How to tell if a level is a bones level:

What to do with bones

A bones level will contain some remnant of the player whose bones are laying about. Typically this is a ghost bearing the name of the player, usually stationed over the bones pile (ghosts move slowly). If the deceased player was killed by a vampire, the ghost will be replaced with a vampire bearing the name. Similarly with mummies.

Killing or luring the ghost or vampire away gives the player access to the bones. Bones piles contain the entire inventory of the player, randomly cursed. It is usually a good idea not to quaff, put on, wield, or Wear anything from a bones pile until it has been properly BUC identified, as many objects are likely to be cursed.

Beware! The original killer is still lurking about the level, probably not too far from the site of the bones. If you discover a bones pile with very advanced items, be very careful about running into whatever managed to kill your predecessor!

Forensics

Item identification

Objects that the deceased player has #named will be reset to whatever description that object has in the current player's game. In other words, if the deceased had a yellow potion named "this burns when thrown" (meaning it was acid), but acid in the current player's game is a purple potion, the potion will show up as purple, without a name. The exception to this rule is fruit, which retains its name in bones piles. Engraving "Look out for the master mind flayer!" is a clever dying action to inform the bones finder about your demise.

Assuming that the game is being played on a public server such as NAO, the less scrupulous may approach the deceased player online and ask nicely what key items were being carried. This is metagaming however, and some players may not wish to oblige the bones discoverer.

Item identification via the class of the deceased

When encountering a bones level, it can be advantageous to know some details of the deceased, or at least his or her class. For example, if you find a grave with a quarterstaff, a randomly named cloak, two spellbooks, and a magic marker, you can be fairly certain the corpse is that of an early wizard, from which you can deduce that the cloak is a cloak of magic resistance. This method comes with no guarantees, but the more "indicator items" you find, the more certain you can be.

Class is indicated by
Archeologist bullwhip, fedora, tinning kit
Barbarian two-handed sword
Caveman large number of rocks
Healer scalpel, stethoscope
Knight lance, many apples and carrots
Monk many apples and oranges
Priest 4 potions of water, both of: mace and robe
Ranger two large stacks of arrows
Rogue
Samurai large stack of ya
Tourist Hawaiian shirt, expensive camera, credit card, stack of 4 scrolls
Valkyrie
Wizard quarterstaff, randomly named cloak, two spellbooks, many other magical items

Rogues and Valkyries are hard to identify, since they both start with items common to other classes, or commonly generated.

Ineligible bones levels

These levels cannot leave bones. This list is not complete, please add to it!

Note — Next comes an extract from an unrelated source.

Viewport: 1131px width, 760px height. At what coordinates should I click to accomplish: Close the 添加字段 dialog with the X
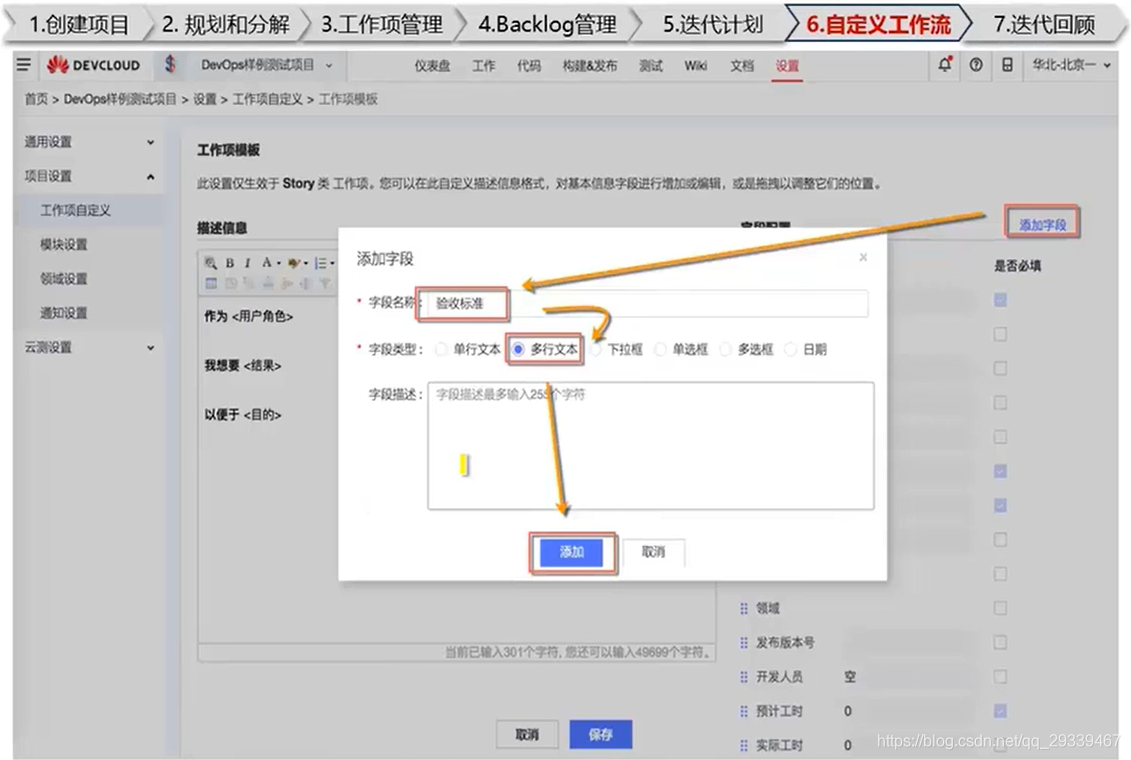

additionally, any level with a branch.

Note that 'special' levels may be loaded as bones at a different level than they were saved at, sometimes breaking other ad hoc rules like 'no polymorph traps before DL8'.

Ethics

Whether using the contents of a deceased player's bones is ethical is left to the player to decide. Bones can often make a difficult game much easier by providing items that the current player has not "earned" yet.

Finding one's own bones is an even more difficult position. Luckily on a public server there are enough players that this is unlikely to happen too frequently.